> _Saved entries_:
◆ ◆ ◆

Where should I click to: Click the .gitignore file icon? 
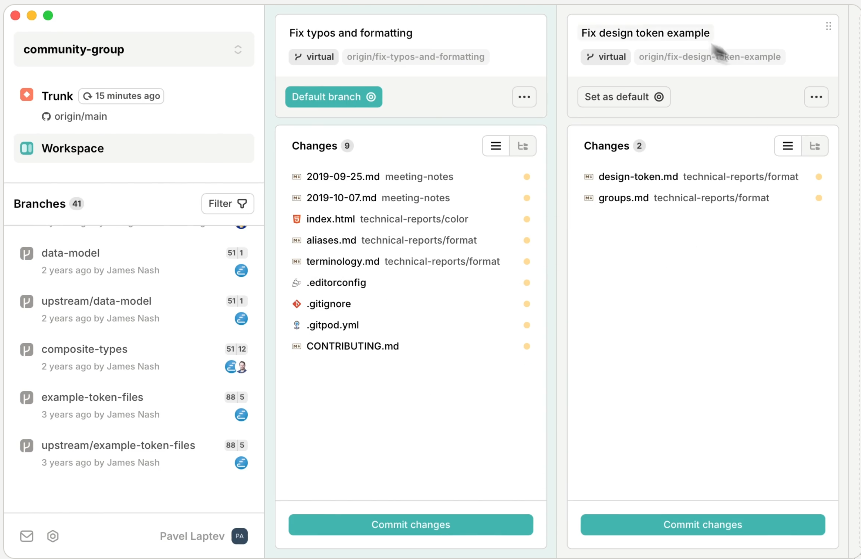coord(296,304)

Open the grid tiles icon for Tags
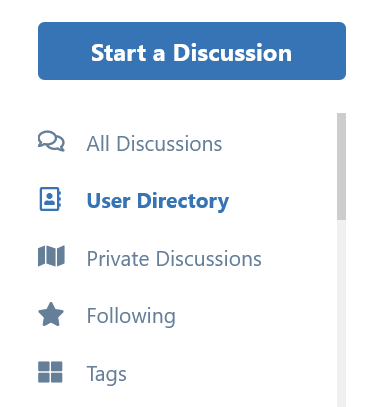coord(50,372)
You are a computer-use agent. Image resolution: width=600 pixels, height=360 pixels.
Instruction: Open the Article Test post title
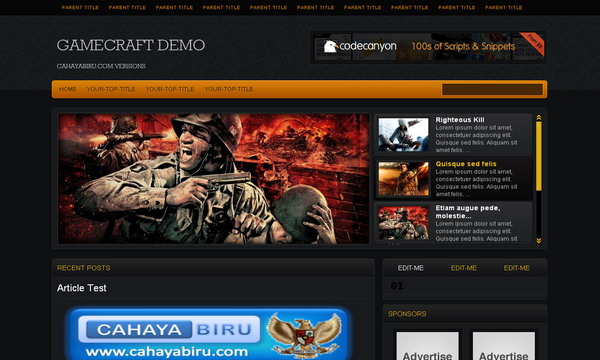[82, 288]
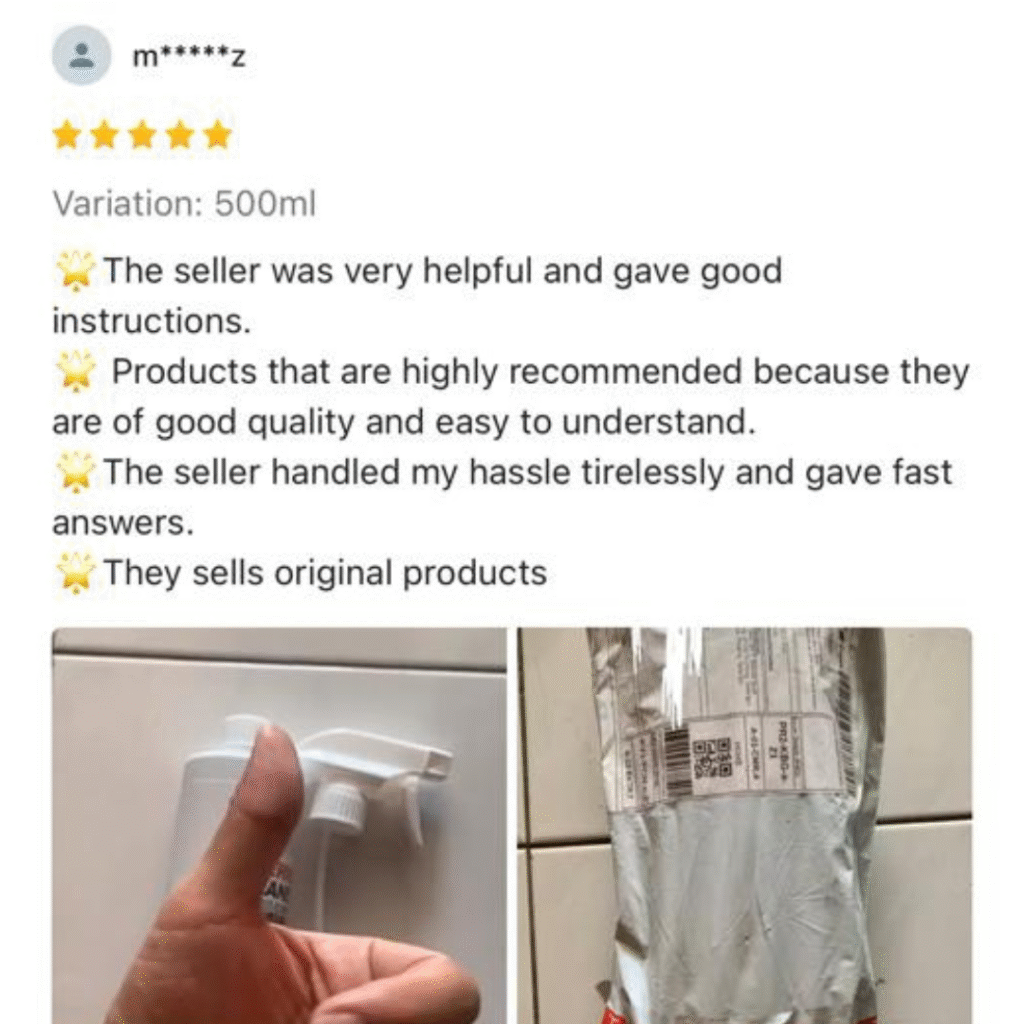Click the 'They sells original products' text
This screenshot has width=1024, height=1024.
point(325,573)
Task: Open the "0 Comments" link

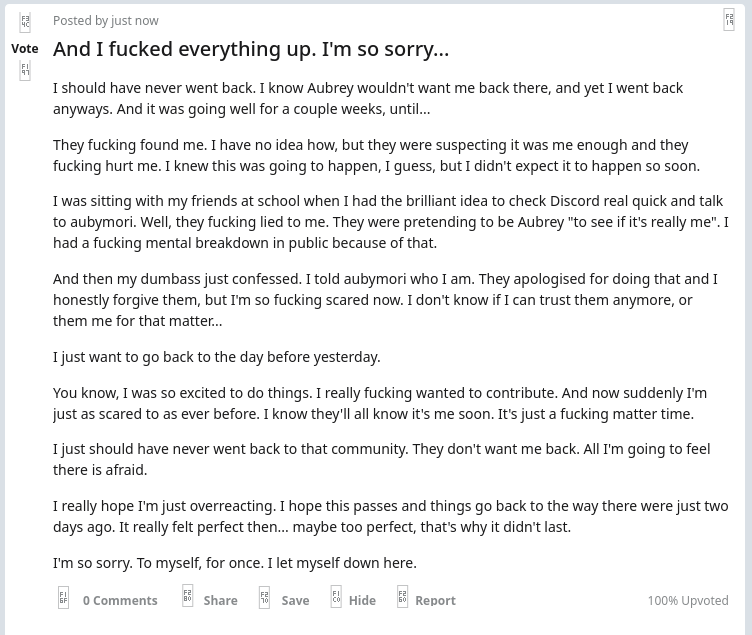Action: (x=120, y=600)
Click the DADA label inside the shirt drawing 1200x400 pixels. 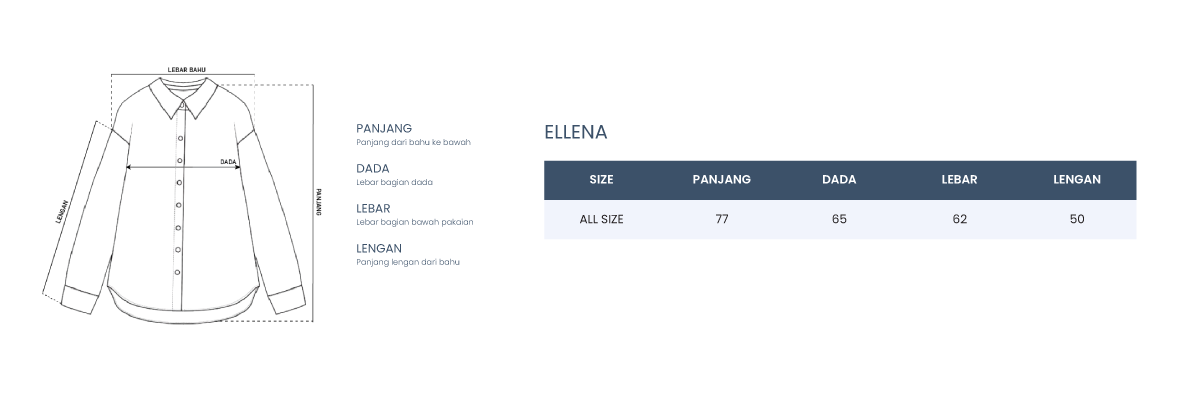point(228,161)
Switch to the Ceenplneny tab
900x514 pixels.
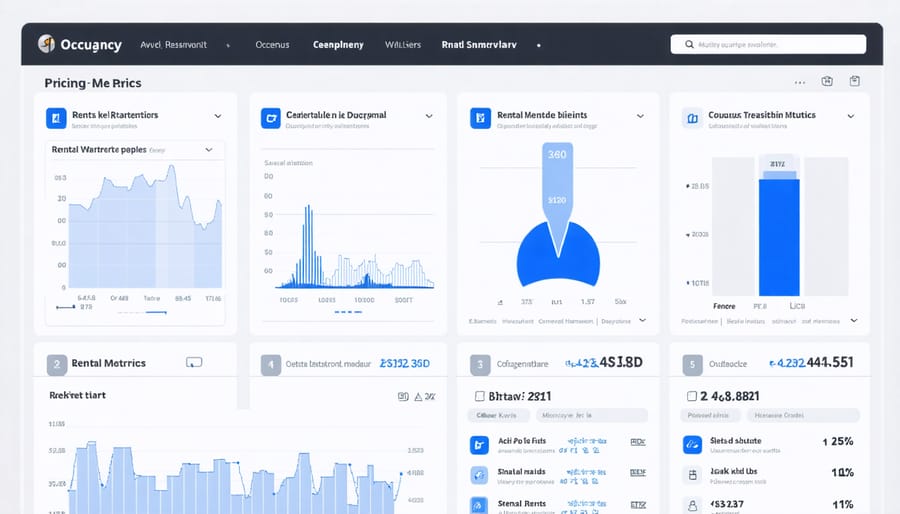coord(338,45)
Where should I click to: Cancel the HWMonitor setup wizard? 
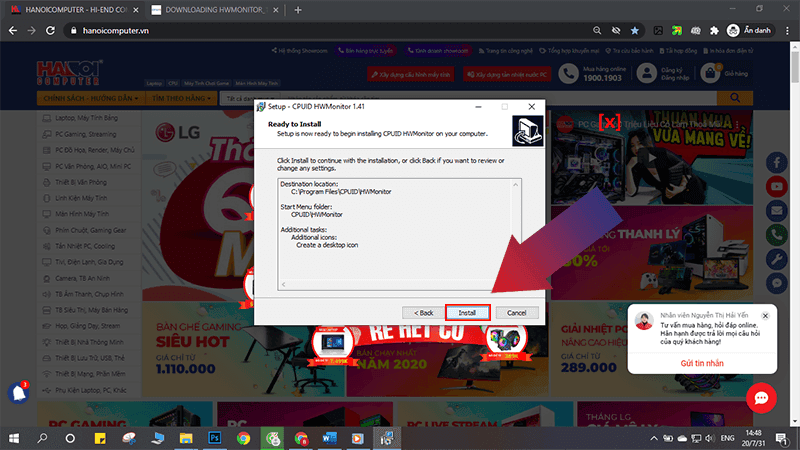tap(517, 312)
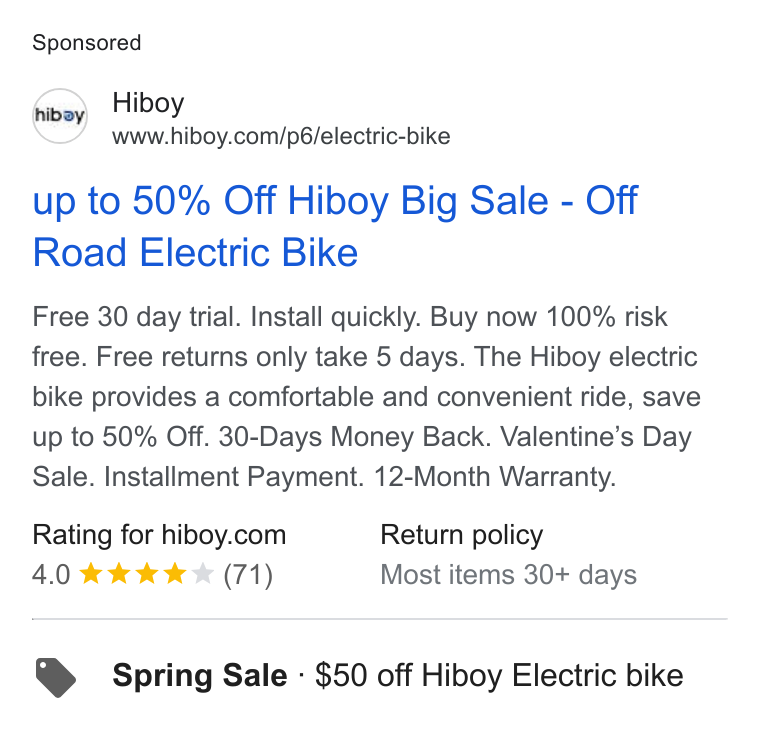Click the Hiboy advertiser name
Image resolution: width=760 pixels, height=736 pixels.
pyautogui.click(x=148, y=103)
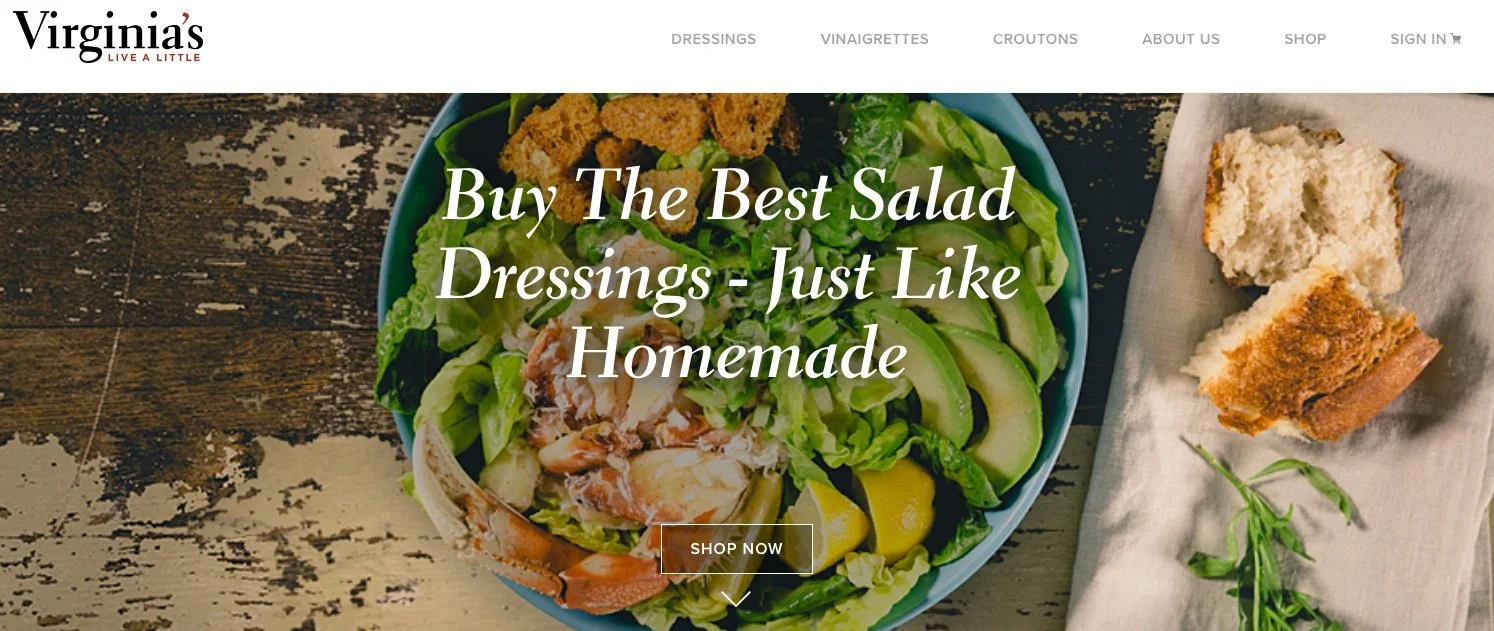1494x631 pixels.
Task: Select Croutons in the navigation bar
Action: point(1035,40)
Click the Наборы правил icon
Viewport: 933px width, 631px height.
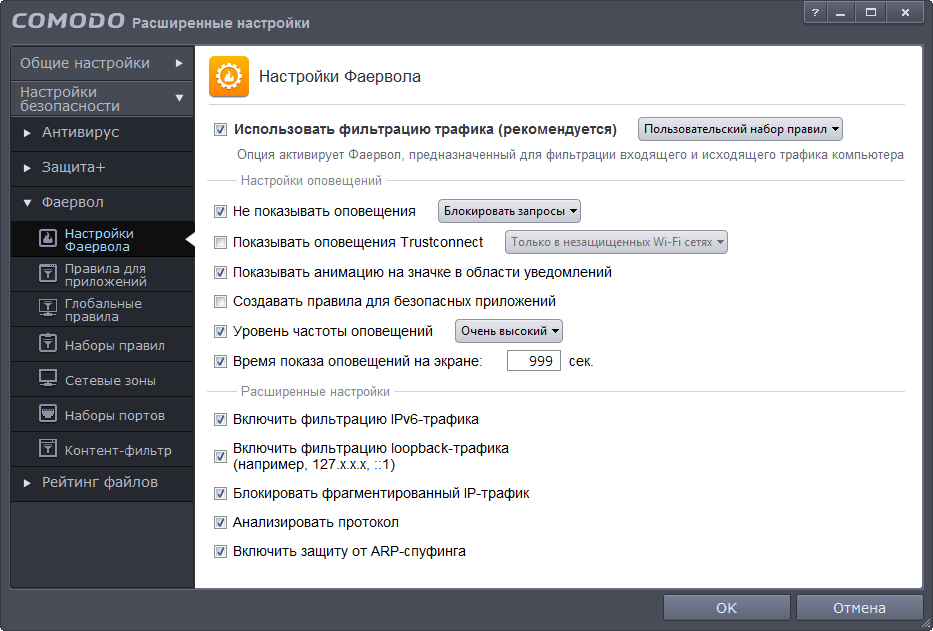(47, 344)
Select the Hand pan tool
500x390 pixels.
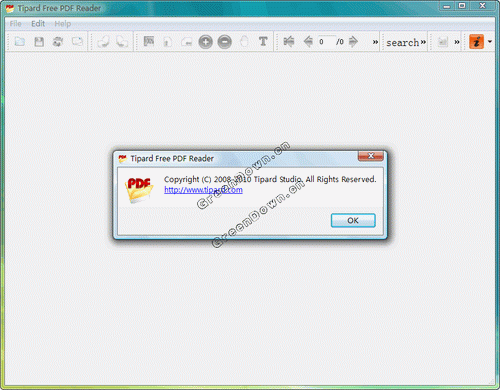[244, 42]
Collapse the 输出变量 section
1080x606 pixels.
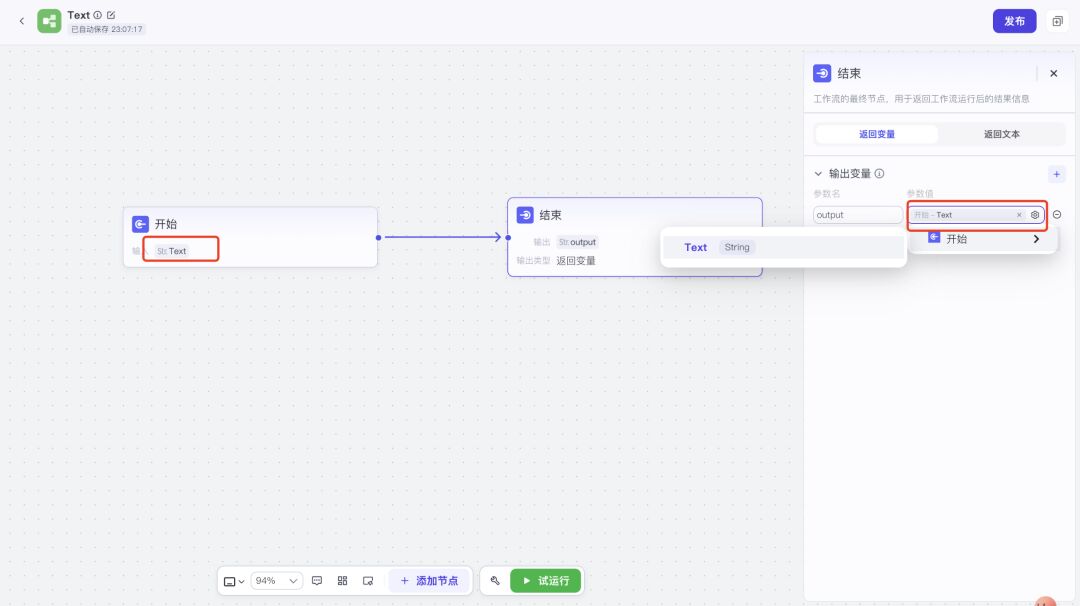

◆ ◆ ◆

> _What to produce_:
In the data above, the line containing "Where should I click to: Cancel" and all lines after it are to be reproduced exactly, leaving out the pictures.

> _Written reply_:
Where should I click to: Cancel the HWMonitor setup wizard? 
tap(517, 312)
Click the Hiboy advertiser name
Image resolution: width=760 pixels, height=736 pixels.
pyautogui.click(x=148, y=103)
1494x631 pixels.
Task: Select Croutons in the navigation bar
Action: point(1035,40)
Click the Наборы правил icon
Viewport: 933px width, 631px height.
(47, 344)
Select the Hand pan tool
500x390 pixels.
[244, 42]
Collapse the 输出变量 section
1080x606 pixels.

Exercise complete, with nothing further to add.